CNNMoney is not exactly intellectual discussion of economic and investing issues but normally it offers fairly good material for the large number of people. Especially those who really don’t want to read Warren Buffett or Brad Setser. Still the following quote in their article, Cashing in on hot real estate is just wrong:
San Diego-based certified financial planners Christopher Van Slyke and Terry Green recommend an unconventional plan: taking out a new $500,000 ARM.
Handel and Laport can pay off their existing mortgage before the rate rises and retire their other debts. They can put the remaining $200,000 into stock and bond funds.
To be sure, borrowing against a house to put the proceeds into the market rarely makes sense. But in Handel and Laport’s case it does because so much of their net worth is tied up in their home, and the super-hot L.A. real estate market looks primed for a fall…
They can convert equity that might melt away.
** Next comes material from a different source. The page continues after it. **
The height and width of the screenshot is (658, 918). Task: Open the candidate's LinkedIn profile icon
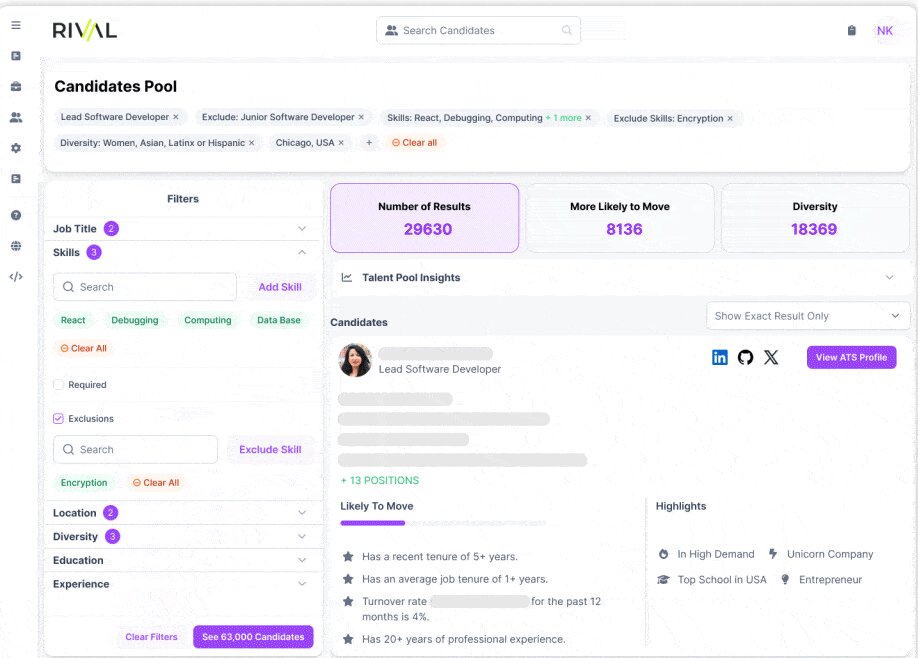tap(719, 357)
They can what? In no way does increasing their leverage convert equity that might melt away. Any amount of “melting away” will still happen after this increase in leverage – no conversion has happened. They still have a full ownership interest in the real estate. If the value of their house fell $300,000 before or after this supposed “conversion” they would “lose” (on paper) the same amount: $300,000. The investment risk for the house has not changed (for the whole portfolio you could argue it has but that gets complicated and subject to debate).